Not-For-Profit Group Joins Recovery Effort
STUDENTS HELP HOMEOWNERS FIGHT FLOOD MOLD

By Teresa Auch Schultz-Post-Tribune staff writer

GARY-Kenneth Morton has been on the losing side of a yearlong battle against mold.

His Morningside Avenue home, near Broadway and 45th Avenue, was one of many homes in the region hit by flood waters last September. Enough water seeped into his basement to cover his foot, he said.

It was more than enough. Mold has grown over his basement walls ever since, and Morton said he has been at a loss as how to deal with it.

“It did more damage than a fire,” Morton said.

Help has finally come, though, in the form of the Lakeshore Area Regional Recovery of Indiana, a not-for-profit group set up to help home owners deal with flood damage. LARRI sent a group of local high school seniors to three area homes Saturday, including Morton’s to tear out the water-damaged floor and wall coverings.

The 30 students were attending the Catholic Youth Xperience conference in Valparaiso, which has seniors do a service project each year.

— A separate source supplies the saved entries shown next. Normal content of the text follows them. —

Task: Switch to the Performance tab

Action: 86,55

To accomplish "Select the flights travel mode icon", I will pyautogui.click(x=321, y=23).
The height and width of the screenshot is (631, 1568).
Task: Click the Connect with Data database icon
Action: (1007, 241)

The students at Morton’s house spent the day using shovels to scrape up tile from the floor and pull plaster off the walls. They wore face masks to protect themselves from the mold.

Lauren Williams, a senior at Highland High School, helped carry out scraps of tile to a dumpster outside. Williams said the conference has been one of her favorite weekends of the year since she started going four years ago and the service project was a new experience.

“It’s something I don’t get to do,” she said, adding that she wouldn’t know how to find homeowners in need of help.

The help has been a blessing for Morton, he said.

He’s tried wiping the walls down with a mix of soap and bleach to kill the mold and used fans and open windows to dry out the area. None of it worked, though, and the black mold remained. Morton, who used to be a building inspector in Chicago, said he had never seen anything as bad and had no idea what to do to get rid of it. Other than staying out of the basement as much as possible, Morton stood at a standstill.

His wife finally found out about LAARI’s program through her work and called to see if LARRI could assist them.

“It means a difference between day and night,” he said of the help.

It’s help that not everyone who needs it knows about, though, Donna George, communications coordinator for LARRI said. The group had originally gotten a list of about 1,100 people but wants to reach out to the other 16,000 people who registered the Federal Emergency Management Agency last year after the floods. George said that despite press coverage, it seems people still aren’t aware of the services LARRI offers.

“It seems to be a challenge,” she said.